**About this exercise**
Print every record below exactly as it stands.

[Stored items]

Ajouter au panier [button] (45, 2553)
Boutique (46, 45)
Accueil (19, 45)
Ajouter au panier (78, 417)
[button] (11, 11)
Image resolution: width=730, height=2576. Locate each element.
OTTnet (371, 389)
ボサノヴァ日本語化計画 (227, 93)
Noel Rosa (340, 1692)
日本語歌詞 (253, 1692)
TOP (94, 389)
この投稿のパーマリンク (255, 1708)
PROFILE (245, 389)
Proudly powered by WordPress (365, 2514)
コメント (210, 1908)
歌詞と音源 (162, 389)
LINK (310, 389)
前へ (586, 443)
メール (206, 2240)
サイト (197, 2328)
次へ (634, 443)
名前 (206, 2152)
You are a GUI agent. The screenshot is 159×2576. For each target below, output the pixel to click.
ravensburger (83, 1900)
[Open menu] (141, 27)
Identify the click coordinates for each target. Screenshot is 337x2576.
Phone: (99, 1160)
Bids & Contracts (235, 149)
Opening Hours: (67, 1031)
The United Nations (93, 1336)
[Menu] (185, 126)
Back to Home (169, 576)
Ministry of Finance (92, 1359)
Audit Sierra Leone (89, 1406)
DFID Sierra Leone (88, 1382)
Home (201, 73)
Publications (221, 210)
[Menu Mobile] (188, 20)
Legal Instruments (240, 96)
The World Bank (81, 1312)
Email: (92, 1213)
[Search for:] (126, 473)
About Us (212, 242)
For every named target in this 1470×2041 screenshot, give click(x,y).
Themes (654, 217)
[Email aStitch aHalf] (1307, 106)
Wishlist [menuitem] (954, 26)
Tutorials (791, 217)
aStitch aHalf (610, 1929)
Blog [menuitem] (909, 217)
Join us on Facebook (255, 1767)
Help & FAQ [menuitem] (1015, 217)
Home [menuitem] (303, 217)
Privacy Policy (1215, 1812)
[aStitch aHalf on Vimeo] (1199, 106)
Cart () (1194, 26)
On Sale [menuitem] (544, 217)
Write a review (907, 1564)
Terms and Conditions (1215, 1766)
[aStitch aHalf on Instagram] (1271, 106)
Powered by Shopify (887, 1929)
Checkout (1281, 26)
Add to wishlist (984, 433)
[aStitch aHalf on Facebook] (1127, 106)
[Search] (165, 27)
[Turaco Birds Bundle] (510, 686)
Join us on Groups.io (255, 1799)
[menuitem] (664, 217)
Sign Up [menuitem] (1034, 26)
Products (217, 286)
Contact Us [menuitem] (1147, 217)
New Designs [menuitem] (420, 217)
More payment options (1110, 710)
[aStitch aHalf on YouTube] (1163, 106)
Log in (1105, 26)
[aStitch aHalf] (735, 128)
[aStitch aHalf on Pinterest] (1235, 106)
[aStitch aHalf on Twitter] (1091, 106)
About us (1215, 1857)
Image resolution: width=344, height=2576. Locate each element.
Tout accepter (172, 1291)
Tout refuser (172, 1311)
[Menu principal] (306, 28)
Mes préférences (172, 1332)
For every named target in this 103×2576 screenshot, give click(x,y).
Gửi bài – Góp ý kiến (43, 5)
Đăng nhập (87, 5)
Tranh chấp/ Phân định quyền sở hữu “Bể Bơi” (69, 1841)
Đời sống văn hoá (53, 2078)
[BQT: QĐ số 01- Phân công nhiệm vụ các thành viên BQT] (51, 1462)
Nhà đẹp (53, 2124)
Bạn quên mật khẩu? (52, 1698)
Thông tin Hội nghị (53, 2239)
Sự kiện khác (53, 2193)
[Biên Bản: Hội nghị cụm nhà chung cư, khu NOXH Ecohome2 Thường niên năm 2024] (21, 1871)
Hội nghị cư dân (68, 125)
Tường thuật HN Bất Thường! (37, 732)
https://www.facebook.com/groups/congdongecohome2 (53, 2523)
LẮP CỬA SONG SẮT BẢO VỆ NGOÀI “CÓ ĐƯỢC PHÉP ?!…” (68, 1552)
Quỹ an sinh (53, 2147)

**Answer to this problem**
Ajouter au panier [button] (45, 2553)
Boutique (46, 45)
Accueil (19, 45)
Ajouter au panier (78, 417)
[button] (11, 11)
Image resolution: width=730, height=2576. Locate each element.
OTTnet (371, 389)
ボサノヴァ日本語化計画 (227, 93)
Noel Rosa (340, 1692)
日本語歌詞 (253, 1692)
TOP (94, 389)
この投稿のパーマリンク (255, 1708)
PROFILE (245, 389)
Proudly powered by WordPress (365, 2514)
コメント (210, 1908)
歌詞と音源 (162, 389)
LINK (310, 389)
前へ (586, 443)
メール (206, 2240)
サイト (197, 2328)
次へ (634, 443)
名前 (206, 2152)
You are a GUI agent. The screenshot is 159×2576. For each target below, output the pixel to click.
ravensburger (83, 1900)
[Open menu] (141, 27)
Identify the click coordinates for each target. Screenshot is 337x2576.
Phone: (99, 1160)
Bids & Contracts (235, 149)
Opening Hours: (67, 1031)
The United Nations (93, 1336)
[Menu] (185, 126)
Back to Home (169, 576)
Ministry of Finance (92, 1359)
Audit Sierra Leone (89, 1406)
DFID Sierra Leone (88, 1382)
Home (201, 73)
Publications (221, 210)
[Menu Mobile] (188, 20)
Legal Instruments (240, 96)
The World Bank (81, 1312)
Email: (92, 1213)
[Search for:] (126, 473)
About Us (212, 242)
For every named target in this 1470×2041 screenshot, give click(x,y).
Themes (654, 217)
[Email aStitch aHalf] (1307, 106)
Wishlist [menuitem] (954, 26)
Tutorials (791, 217)
aStitch aHalf (610, 1929)
Blog [menuitem] (909, 217)
Join us on Facebook (255, 1767)
Help & FAQ [menuitem] (1015, 217)
Home [menuitem] (303, 217)
Privacy Policy (1215, 1812)
[aStitch aHalf on Vimeo] (1199, 106)
Cart () (1194, 26)
On Sale [menuitem] (544, 217)
Write a review (907, 1564)
Terms and Conditions (1215, 1766)
[aStitch aHalf on Instagram] (1271, 106)
Powered by Shopify (887, 1929)
Checkout (1281, 26)
Add to wishlist (984, 433)
[aStitch aHalf on Facebook] (1127, 106)
[Search] (165, 27)
[Turaco Birds Bundle] (510, 686)
Join us on Groups.io (255, 1799)
[menuitem] (664, 217)
Sign Up [menuitem] (1034, 26)
Products (217, 286)
Contact Us [menuitem] (1147, 217)
New Designs [menuitem] (420, 217)
More payment options (1110, 710)
[aStitch aHalf on YouTube] (1163, 106)
Log in (1105, 26)
[aStitch aHalf] (735, 128)
[aStitch aHalf on Pinterest] (1235, 106)
[aStitch aHalf on Twitter] (1091, 106)
About us (1215, 1857)
Image resolution: width=344, height=2576. Locate each element.
Tout accepter (172, 1291)
Tout refuser (172, 1311)
[Menu principal] (306, 28)
Mes préférences (172, 1332)
For every named target in this 103×2576 screenshot, give click(x,y).
Gửi bài – Góp ý kiến (43, 5)
Đăng nhập (87, 5)
Tranh chấp/ Phân định quyền sở hữu “Bể Bơi” (69, 1841)
Đời sống văn hoá (53, 2078)
[BQT: QĐ số 01- Phân công nhiệm vụ các thành viên BQT] (51, 1462)
Nhà đẹp (53, 2124)
Bạn quên mật khẩu? (52, 1698)
Thông tin Hội nghị (53, 2239)
Sự kiện khác (53, 2193)
[Biên Bản: Hội nghị cụm nhà chung cư, khu NOXH Ecohome2 Thường niên năm 2024] (21, 1871)
Hội nghị cư dân (68, 125)
Tường thuật HN Bất Thường! (37, 732)
https://www.facebook.com/groups/congdongecohome2 (53, 2523)
LẮP CỬA SONG SẮT BẢO VỆ NGOÀI “CÓ ĐƯỢC PHÉP ?!…” (68, 1552)
Quỹ an sinh (53, 2147)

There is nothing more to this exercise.